Chick Lit is Not Dead – Liz Fenton and Lisa Steinke
With the third anniversary of Chick Lit is Not Dead, we decided to count the number of authors we’ve had as guests on our site.
Turns out, we’ve had just over 150. And out of those 150+, we’ve never had so much as a dramatic episode. We wish we could give you something juicy like an author demanded we edit and re-edit her post until it was good enough or an author threw a hissy fit over the photo we chose to print, but they’ve always been accommodating, and the interactions have always been positive. And this counts their publicists too – where you’d really think we’d have some dirt. From the biggest names to the up-and-comers, no one seems to have forgotten where he or she came from, always appreciating their appearance on our site as being helpful to the sales of their books.
We started Chick Lit is Not Dead because we wanted to create a platform – a go-to site for women (and men) looking for good books. When we were shopping our first book, I’ll Have Who She’s Having, we heard time and time again that chick lit was dead. We didn’t believe that. We didn’t believe that a genre could be extinct – ever. We felt that chick lit was more of an idea – an approach to writing – that would evolve and change with society. One day the heroine might be single and crying in her martini glass over trying to find Mr. Right. And the next day, she might be a divorced, single mom crying in her triple espresso about trying to make ends meet. We felt the bottom line was that people just wanted to read good books. And we make it our mission to help them discover them!

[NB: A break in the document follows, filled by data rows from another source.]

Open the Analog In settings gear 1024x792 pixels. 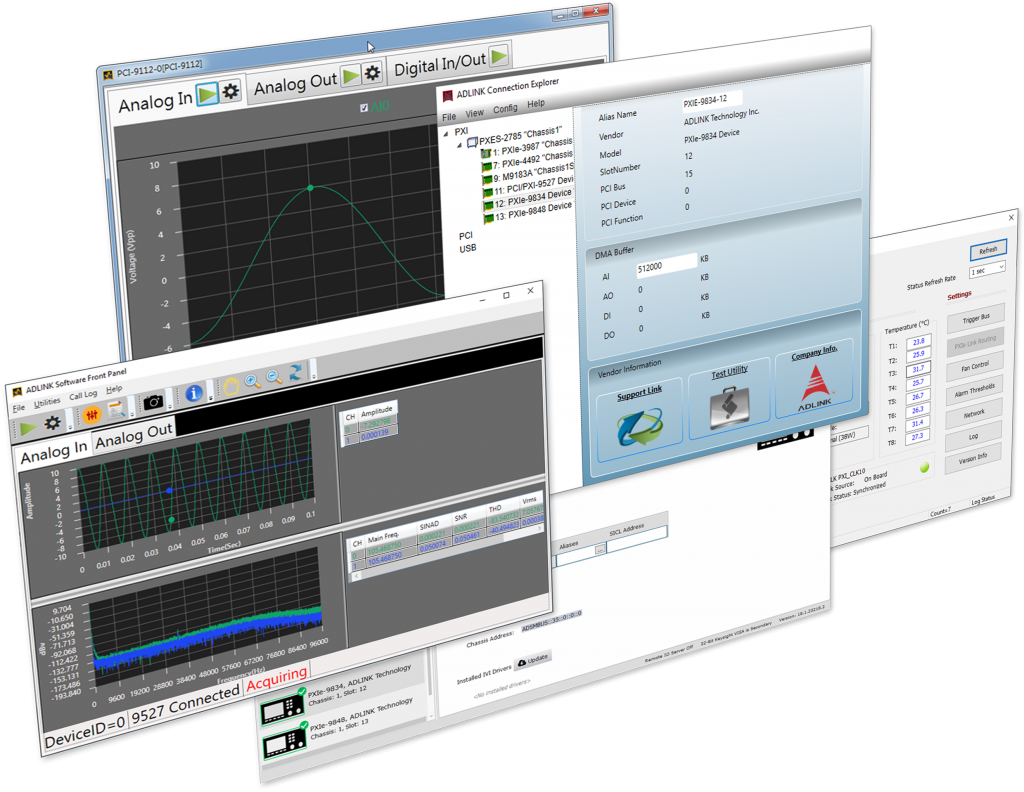(x=230, y=91)
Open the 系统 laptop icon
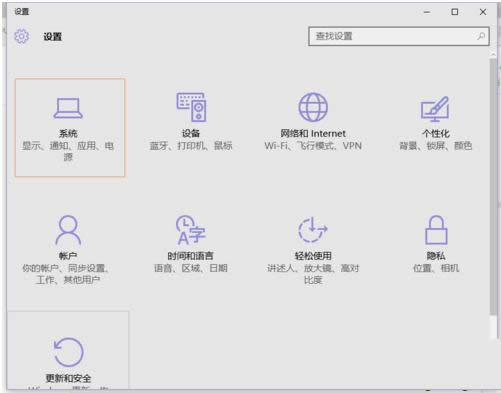Viewport: 501px width, 393px height. point(68,108)
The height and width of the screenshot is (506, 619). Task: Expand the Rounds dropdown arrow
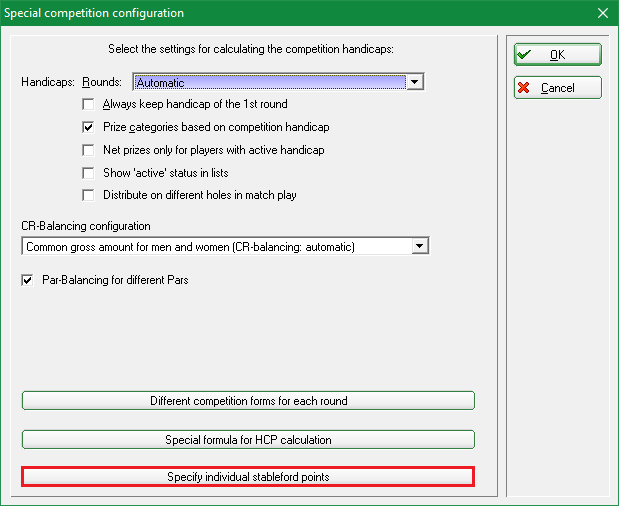pyautogui.click(x=417, y=82)
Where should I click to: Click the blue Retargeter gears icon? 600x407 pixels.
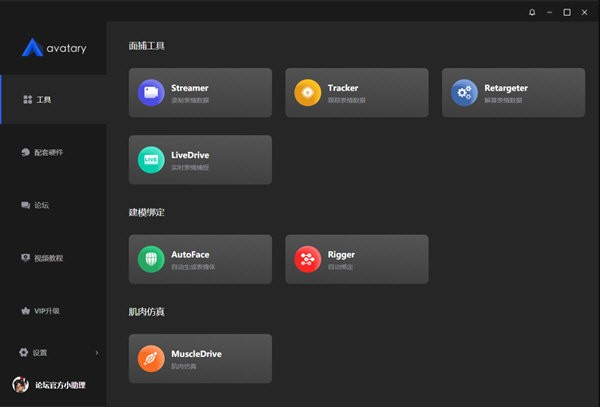(x=463, y=93)
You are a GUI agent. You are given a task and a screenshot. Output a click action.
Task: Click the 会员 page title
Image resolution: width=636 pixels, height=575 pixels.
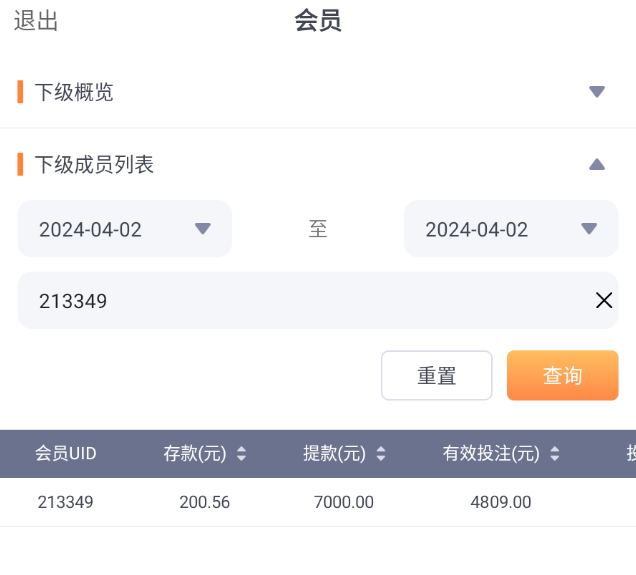318,22
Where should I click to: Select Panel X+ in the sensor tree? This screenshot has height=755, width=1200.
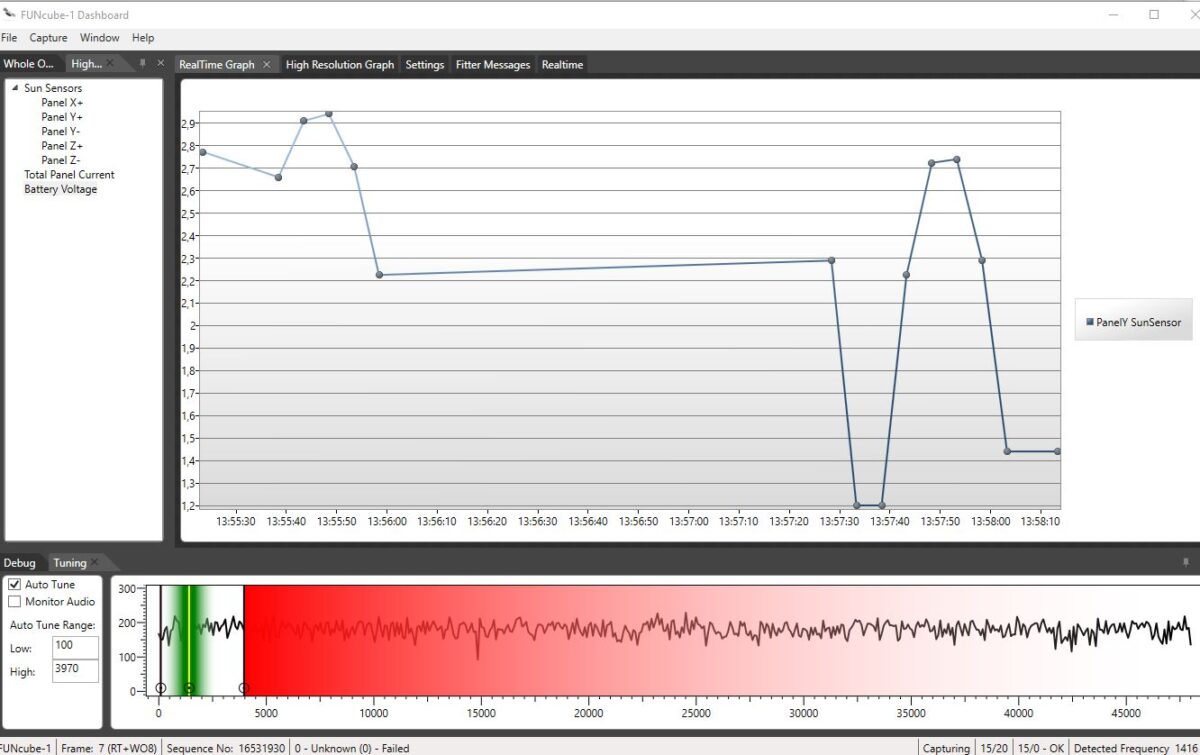coord(62,103)
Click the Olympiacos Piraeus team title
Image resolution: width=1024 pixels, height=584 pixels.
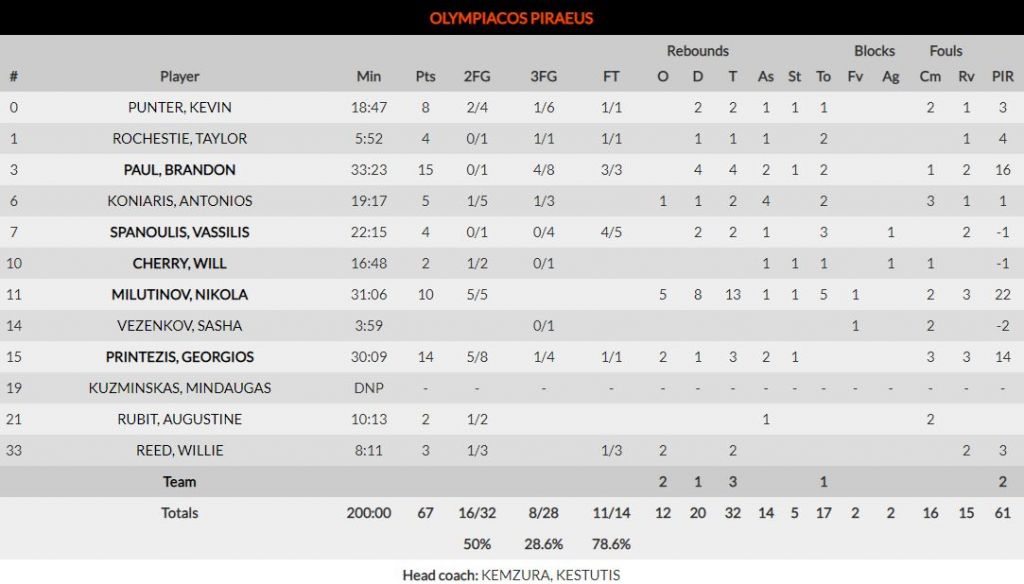[x=511, y=18]
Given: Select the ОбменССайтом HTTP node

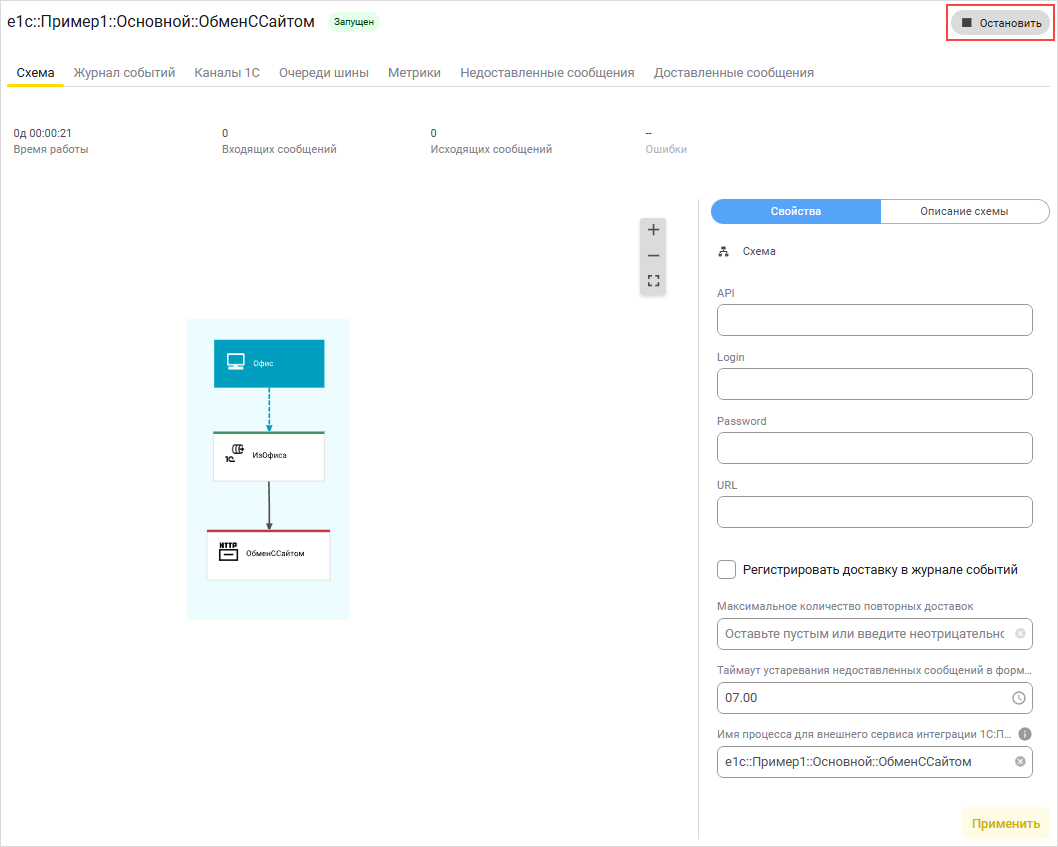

Chick Lit Plus – Samantha March
When I first started Chick Lit Plus in 2009, I remember being shocked at how nice the authors were. I was a brand-new blogger, barely had any reviews posted, and started querying a few authors to see if they would be interested in letting me run an interview with them. I couldn’t believe the response authors were responding right away and were enthusiastic at the idea. Just months into blogging, I was getting requests from authors, agents, and publishers, and I absolutely love being a book blogger.
For the most part, I develop some amazing relationships with authors. I feel that the book community is such a close one, especially that of chick lit.
When I was first deciding on what kind of book blog I wanted to run, I knew the answer had to be chick lit. I had recently started reading the genre, and adored the strong main characters, the snappy dialogue and humorous moments, and the great covers that just made me want to pick up the book.
Through my years of blogging, I have been so lucky in getting to read and review for authors even being a beta reader, advance reviewer, and even editor for some. Starting Chick Lit Plus was really my best idea.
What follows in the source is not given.